Il Parlamento europeo si schiera a supporto delle donne vittime di violenza, approvando una risoluzione in cui si chiede che la violenza di genere venga inserita tra gli “eurocrimini”, cioè tra i reati “in sfere di criminalità particolarmente grave che presentano una dimensione transnazionale”, come già previsto per il terrorismo, la criminalità organizzata, il traffico di droga e di armi, la criminalità informatica.
Il disco verde è arrivato con la maggioranza assoluta dei voti (427 a favore, 119 contrari e 140 astensioni). L’atto del Parlamento punta, più in generale, al varo di una normativa e di politiche mirate per affrontare tutte le forme di violenza e discriminazione basate sul genere, contro donne e ragazze ma anche contro le persone LGBTIQ+, sia offline che online: la Commissione di Bruxelles è infatti invitata a proporre una direttiva globale sulla violenza di genere che dia attuazione alle norme della Convenzione di Istanbul e alle altre norme internazionali in materia.
Questa normativa dovrà prevedere, tra le altre, misure di prevenzione, anche attraverso programmi di istruzione; servizi di sostegno e misure di protezione e risarcimento per le vittime; attenzione ai diritti di affidamento e di visita relativi ai minori; cooperazione tra gli Stati membri. Il documento è molto articolato, denuncia il femminicidio come la “manifestazione estrema” della violenza di genere contro le donne e afferma che anche la “negazione di un’assistenza all’aborto sicuro e legale” è una forma di violenza di genere. Gli eurodeputati ricordano gli effetti negativi personali, sociali ed economici della violenza di genere e rimarcano che la situazione è peggiorata con la pandemia.
“E’ un bellissimo testo, molto esauriente e fatto bene, dal punto di vista dei contenuti, un testo da utilizzare” rimarca Marcella Pirrone, avvocata della rete D.i.Re e presidente di Wave, la Rete europea dei centri antiviolenza, ricordando che la direttiva della Commissione europea dovrebbe arrivare a breve, come ha annunciato la presidente Ursula von der Leyen così come il fatto che l’approvazione dell’iniziativa europarlamentare a maggioranza assoluta la renda “dovuta”. La direttiva servirà ad “ovviare – spiega ancora Pirrone – a una mancanza evidente di una strategia comune della Ue che permetta di colmare le lacune e le divergenze che ci sono nelle legislazioni nazionali degli Stati membri”.

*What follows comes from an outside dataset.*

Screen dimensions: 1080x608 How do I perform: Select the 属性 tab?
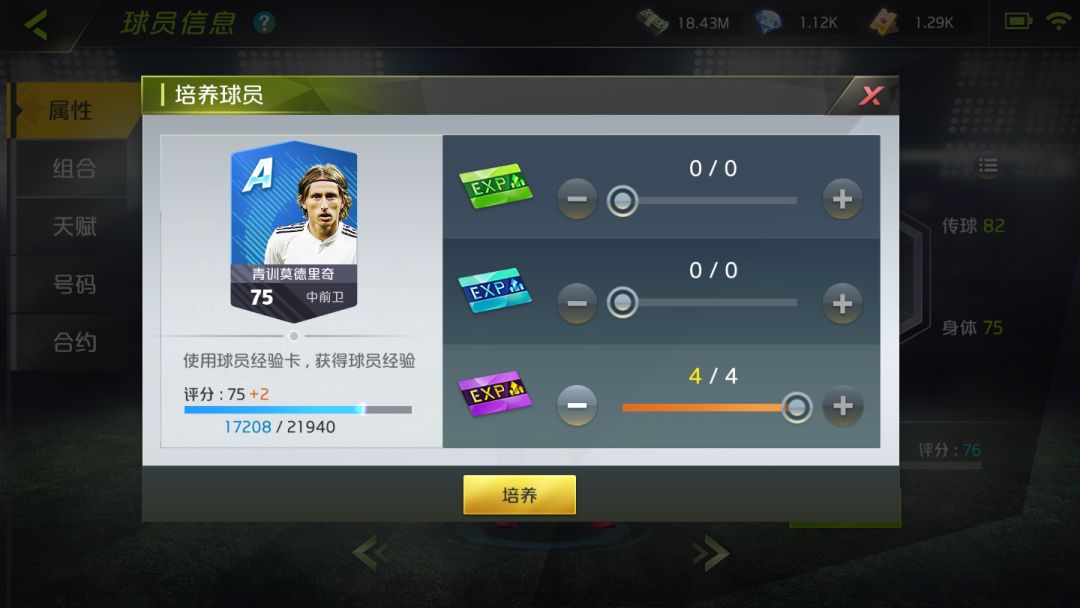coord(72,110)
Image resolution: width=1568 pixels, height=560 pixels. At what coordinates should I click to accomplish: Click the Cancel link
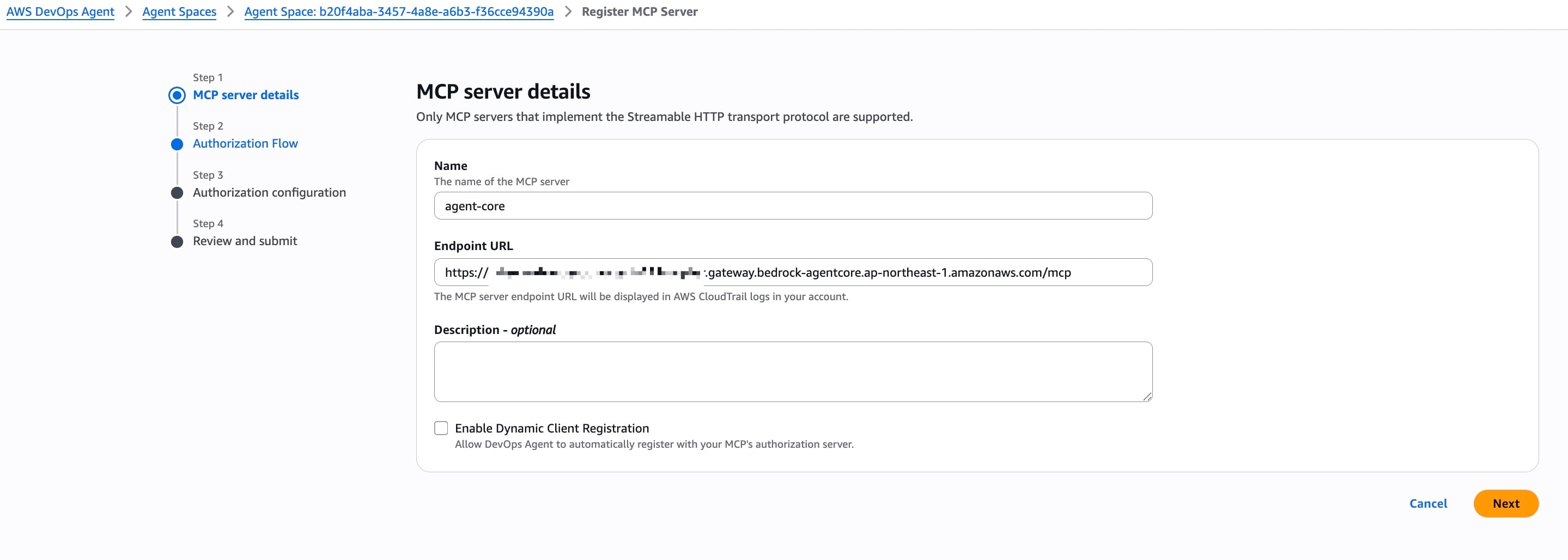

I passaggi futuri generano però “molta preoccupazione” perché nella Commissione ma tanto più nel Consiglio europeo (che sarà chiamato a decidere all’unanimità l’inserimento della violenza di genere tra gli “eurocrimini”) a fare le norme “sono gli Stati. Quindi – ricorda la presidente di Wave – anche Paesi come Ungheria, Polonia, Slovacchia e Bulgaria che si sono espressamente attivati nel contrastare la ratifica della Convenzione di Istanbul o tendono a seguire la strada della Turchia, che ne è uscita”. Mentre la Convenzione di Istanbul “rimane lo strumento ‘cardine’, il più completo ed efficace in concreto sia nei singoli Stati che a livello transnazionale”. La futura direttiva è quindi un “giusto tentativo per avere uno strumento comune” ma l’obiettivo deve essere “il rafforzamento e non l’alternativa alla Convenzione di Istanbul”. Tanto che sarebbe un passo avanti importante “l’adesione della Ue in quanto tale alla Convenzione” (anche se non è scontata la percorribilità di questa strada dal punto di vista giuridico). E’ poi fondamentale, come emerge anche dall’atto approvato a Strasburgo, non puntare solo sulle norme penali perché la eliminazione della violenza di genere richiede una strategia complessiva per eliminare le disuguaglianze di genere.